The UK's approach to radio spectrum licensing is fundamentally flawed and should be replaced with an open access model across radio frequencies, industry commentators have said.
Cory Doctorow, outreach co-ordinator for the Electronic Frontier Foundation, will tell delegates at the Work Foundation's iSociety event on 24 June that the UK has suffered a "double disaster" with its spectrum auctions for 3G and broadband fixed wireless access.
He will argue that advances in technology make possible a system of "open spectrum", in which a "wireless commons" replaces property rights.
"We've always characterised the regulation of spectrum on the basis of scarcity," said Doctorow in a statement.
"If everyone were allowed to use the spectrum, the thinking goes, then the spectrum would be unusable. But today, it's clear that scarcity in spectrum is at least as much an artefact of regulation as of physics."
He went on to suggest that today such a system is economically efficient, technologically possible and morally preferable to the current system of auctions.
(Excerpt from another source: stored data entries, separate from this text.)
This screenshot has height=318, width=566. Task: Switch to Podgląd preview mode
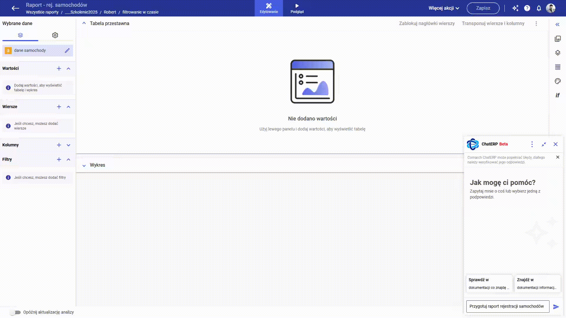[x=297, y=8]
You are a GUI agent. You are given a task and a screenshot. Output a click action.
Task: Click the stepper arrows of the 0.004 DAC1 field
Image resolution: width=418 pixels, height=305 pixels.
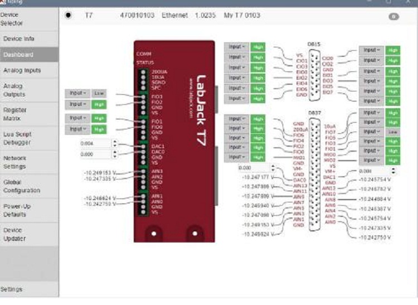click(x=115, y=143)
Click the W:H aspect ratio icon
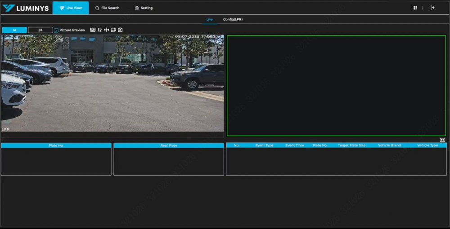This screenshot has height=229, width=450. coord(93,30)
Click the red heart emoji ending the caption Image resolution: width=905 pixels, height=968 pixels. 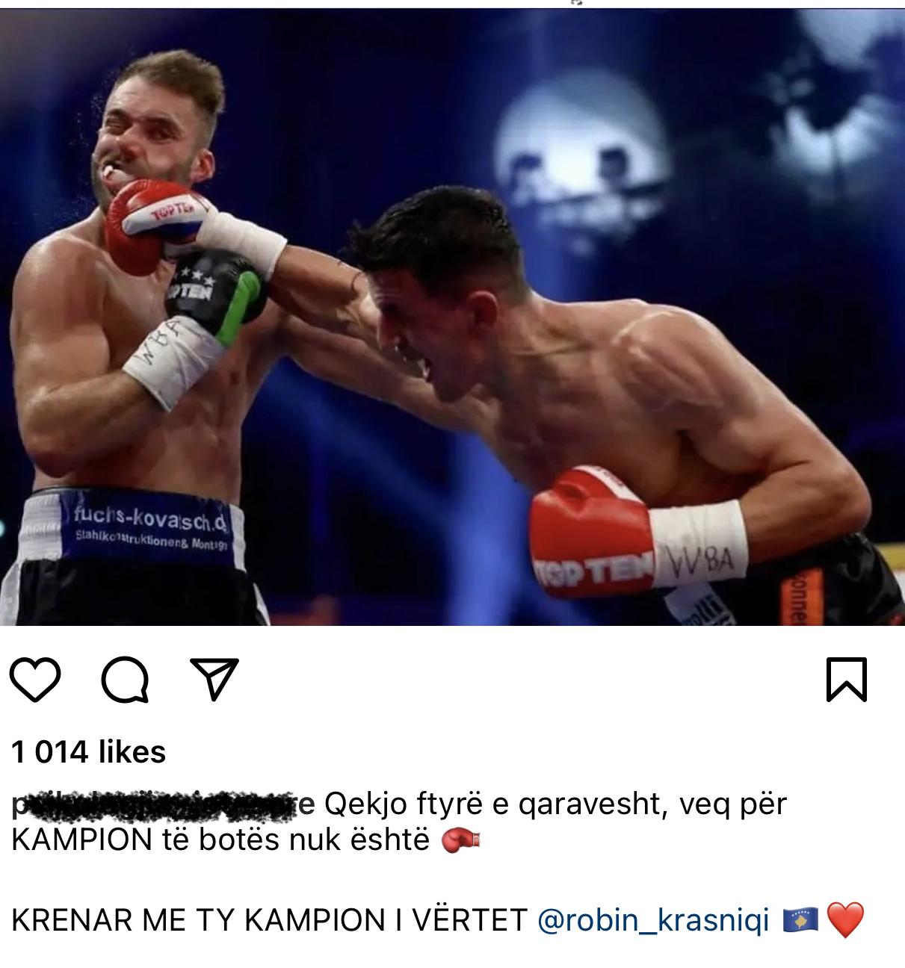pyautogui.click(x=846, y=919)
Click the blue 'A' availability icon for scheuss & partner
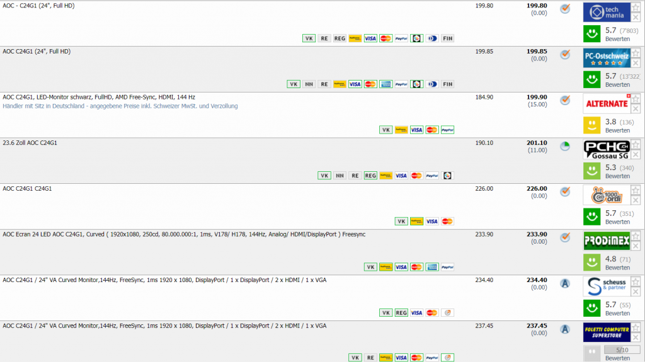 pos(565,283)
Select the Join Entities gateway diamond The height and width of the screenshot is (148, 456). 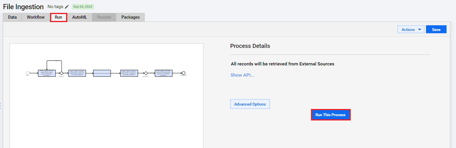[x=146, y=73]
"There is something fundamentally undemocratic about charging money for communication," he explained.
"The lesson of the internet is that the difference between no-cost-per-message and low-cost-per-message is the difference between a world of active participants and a world of broadcasters and consumers."
James Crabtree, of the iSociety project, called on the UK Radio Communications Agency to review its approach to spectrum licensing.
"Spectrum is a vital national resource, essential to Britain's long-term competitiveness, and we must make the most out of what we have," he said.
"The task at hand is to design a regulatory framework that adapts to changing technology. A system of open spectrum may not yet be the answer, but it should be investigated.
"The US government recently began a 'top-to-bottom' review of spectrum policy which will look at ideas like open spectrum. We think the British government should do the same."